The proposals also called for greater attention for the 15 technology research centres subject to the Ministry.
He predicated the plan to increase production at under capacity factories and increase employment on agreements signed with the Central Bank, the Federation of Egyptian Banks, and the leadership of private banks.
The agreements include new financing for non-operational factories and debt restructuring measures.
The proposal includes greater financing for production inputs to encourage imports and consumption.
Eysa envisions the establishment of new small and medium sized industrial centres.
He also called on Egypt’s 36,000 factories to fulfil their social responsibility by employing workers and helping reduce the rate of unemployment.
Finally, he called on Egypt to benefit from co-operation agreements signed with the United States and Germany, as well as an increase in training programmes.
On revitalising Egyptian exports, Eysa noted that the Ministry’s plan is to increase its promotional campaigns for Egyptian products and to focus efforts on emerging markets in Africa, Asia, and Latin America.

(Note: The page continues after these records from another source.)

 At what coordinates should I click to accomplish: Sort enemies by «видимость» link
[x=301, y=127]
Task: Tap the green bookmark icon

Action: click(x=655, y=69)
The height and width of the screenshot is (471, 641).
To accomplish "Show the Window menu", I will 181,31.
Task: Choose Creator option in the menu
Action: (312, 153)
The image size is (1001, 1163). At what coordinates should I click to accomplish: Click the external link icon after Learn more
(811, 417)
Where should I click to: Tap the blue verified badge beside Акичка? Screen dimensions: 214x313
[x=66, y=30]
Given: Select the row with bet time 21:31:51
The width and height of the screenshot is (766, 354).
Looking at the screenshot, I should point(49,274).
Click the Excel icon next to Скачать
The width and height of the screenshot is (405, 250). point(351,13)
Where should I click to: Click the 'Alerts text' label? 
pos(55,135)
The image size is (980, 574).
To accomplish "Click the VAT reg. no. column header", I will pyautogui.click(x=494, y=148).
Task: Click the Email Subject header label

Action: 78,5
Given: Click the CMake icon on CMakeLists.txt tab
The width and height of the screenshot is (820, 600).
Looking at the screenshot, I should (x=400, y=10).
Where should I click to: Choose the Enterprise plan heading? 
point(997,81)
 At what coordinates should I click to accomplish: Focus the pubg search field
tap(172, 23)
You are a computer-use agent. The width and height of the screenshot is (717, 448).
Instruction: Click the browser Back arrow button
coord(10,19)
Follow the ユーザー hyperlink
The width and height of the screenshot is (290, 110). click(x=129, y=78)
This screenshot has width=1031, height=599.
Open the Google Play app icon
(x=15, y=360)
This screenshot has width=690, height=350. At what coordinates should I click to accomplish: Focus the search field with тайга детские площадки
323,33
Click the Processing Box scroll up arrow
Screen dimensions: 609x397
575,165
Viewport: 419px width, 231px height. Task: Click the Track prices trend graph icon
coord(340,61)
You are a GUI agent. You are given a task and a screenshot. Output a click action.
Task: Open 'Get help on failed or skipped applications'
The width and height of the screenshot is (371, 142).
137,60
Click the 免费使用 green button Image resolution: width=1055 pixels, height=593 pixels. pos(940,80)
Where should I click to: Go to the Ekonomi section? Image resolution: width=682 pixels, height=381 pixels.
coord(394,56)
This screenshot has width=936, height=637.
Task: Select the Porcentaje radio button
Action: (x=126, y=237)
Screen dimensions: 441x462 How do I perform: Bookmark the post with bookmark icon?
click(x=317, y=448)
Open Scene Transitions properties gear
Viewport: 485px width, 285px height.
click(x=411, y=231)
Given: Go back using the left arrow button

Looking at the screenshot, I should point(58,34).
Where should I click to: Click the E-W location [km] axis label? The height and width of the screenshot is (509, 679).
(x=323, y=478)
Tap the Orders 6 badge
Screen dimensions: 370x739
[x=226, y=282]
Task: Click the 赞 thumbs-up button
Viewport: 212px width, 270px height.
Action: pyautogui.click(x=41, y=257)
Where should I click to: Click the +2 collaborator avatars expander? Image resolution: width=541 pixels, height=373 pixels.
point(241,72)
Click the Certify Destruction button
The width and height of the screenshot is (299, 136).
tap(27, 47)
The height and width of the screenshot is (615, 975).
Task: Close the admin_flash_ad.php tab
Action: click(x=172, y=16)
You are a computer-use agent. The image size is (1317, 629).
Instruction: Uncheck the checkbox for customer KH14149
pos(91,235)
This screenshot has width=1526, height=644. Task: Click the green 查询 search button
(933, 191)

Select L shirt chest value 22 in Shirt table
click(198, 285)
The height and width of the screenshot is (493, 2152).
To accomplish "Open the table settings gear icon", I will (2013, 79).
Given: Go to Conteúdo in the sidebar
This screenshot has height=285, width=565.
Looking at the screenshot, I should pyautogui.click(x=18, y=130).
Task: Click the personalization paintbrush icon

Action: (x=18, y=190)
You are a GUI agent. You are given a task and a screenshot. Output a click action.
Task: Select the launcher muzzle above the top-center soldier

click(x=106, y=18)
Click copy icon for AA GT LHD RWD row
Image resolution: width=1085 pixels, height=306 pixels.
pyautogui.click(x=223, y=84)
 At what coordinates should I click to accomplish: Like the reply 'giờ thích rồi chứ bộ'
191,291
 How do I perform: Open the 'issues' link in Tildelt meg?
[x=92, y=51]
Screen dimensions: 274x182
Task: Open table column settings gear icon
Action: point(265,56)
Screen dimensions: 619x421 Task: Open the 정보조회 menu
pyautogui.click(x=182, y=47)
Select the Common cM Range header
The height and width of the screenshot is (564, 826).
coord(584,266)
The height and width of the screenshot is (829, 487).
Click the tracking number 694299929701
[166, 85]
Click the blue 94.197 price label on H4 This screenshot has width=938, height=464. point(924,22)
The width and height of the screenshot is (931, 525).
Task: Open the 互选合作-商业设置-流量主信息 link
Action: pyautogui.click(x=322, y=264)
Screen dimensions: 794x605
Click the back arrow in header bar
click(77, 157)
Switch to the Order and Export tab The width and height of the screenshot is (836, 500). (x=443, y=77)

The Ministry also plans to focus the efforts of the Export Development Fund on labour intensive industries and small and medium sized industries.
In addition, the Ministry intends to revisit its policy on imports.
Eysa said that a number of steps have been taken to prevent harmful practices that are the result of subsidies, including imposing preventative fines on importing textile products.
He added the Ministry will work to co-ordinate with all interested government agencies to prevent smuggling and to apply laws that obligate government agencies to purchase domestically produced products.
He particularly stressed the need to create a unified framework in order to encourage the development of small and medium sized industries.